Wound Infection/Wound Healing Disorder
- Infected Seroma: After the Karydakis procedure, a subcutaneous seroma inevitably forms, which should not be opened or punctured. However, it can become infected, indicated by very severe (!) pain, fever, and chills. The flap then becomes very swollen, tense, and red. In this case, the wound should be opened at the upper pole over 1-1.5 cm and the opening kept open with a drainage for 5-7 days. After that, the drainage can simply be removed. Antibiotics are not required. The treatment is outpatient. Larger wound openings or, for example, VAC treatment should be urgently avoided.
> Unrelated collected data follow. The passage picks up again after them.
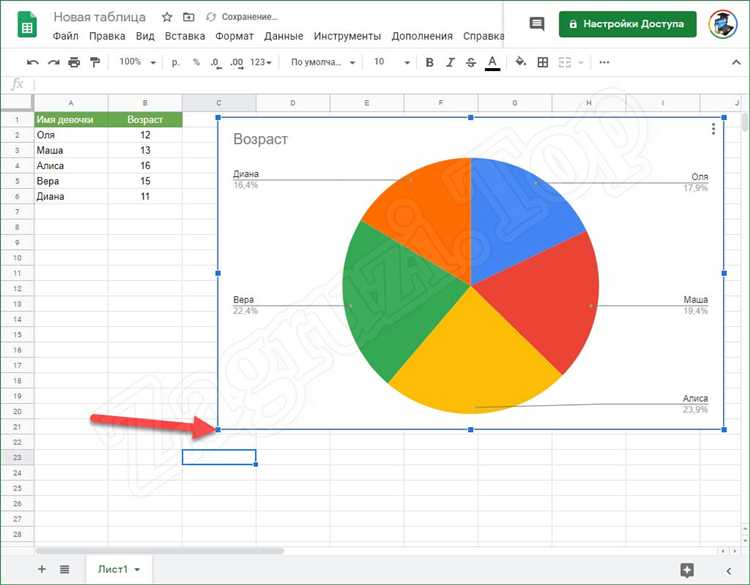Click the Настройки Доступа button
This screenshot has width=750, height=585.
point(628,24)
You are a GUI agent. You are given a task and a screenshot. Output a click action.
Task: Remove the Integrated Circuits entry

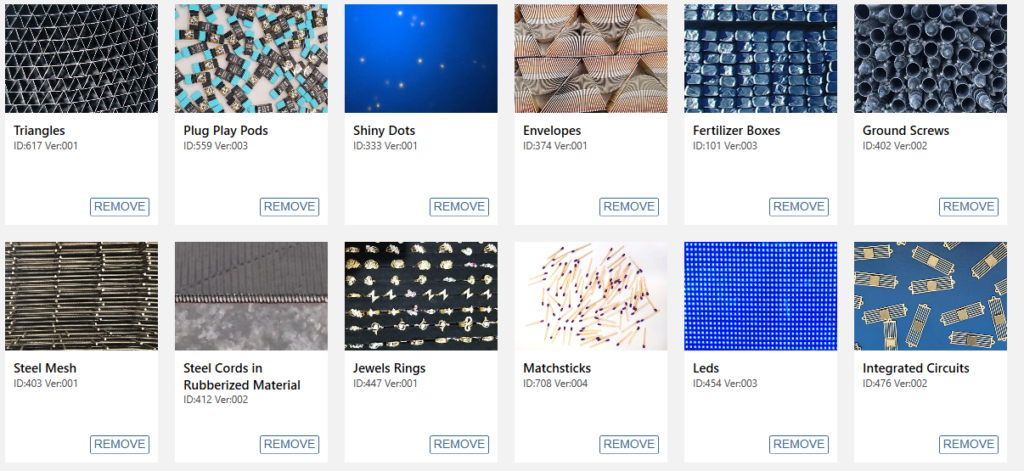[x=968, y=444]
- Dehiscence: Smaller dehiscences over 1-2 cm are common and can be ignored, as they close spontaneously. Large dehiscences leading to medialization of the flap edge should be revised. During the revision, all subcutaneous fat tissue should be debrided and the flap reclosed. No planned secondary healing after revision!
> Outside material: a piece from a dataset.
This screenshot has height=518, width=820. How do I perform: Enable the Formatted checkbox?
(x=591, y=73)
Postoperative Bleeding/Hematoma
- Immediate evacuation of the hematoma. Active bleeding is almost never found. Then primary wound closure.
Recurrence
- Wound dehiscences that have led to medialization of the flap edge can lead to chronic wound healing disorders that need to be revised. The revision is complicated because the findings are almost always near the anus. However, the principles are the same as with the primary Karydakis.
- A "true" recurrence, i.e., the appearance of new pits in the midline, is rare and can also be treated minimally invasively.
Cosmetically Disturbing Changes in the Buttock Region
- Patients are often dissatisfied with the cosmetic result. However, most are relieved to be rid of the disease.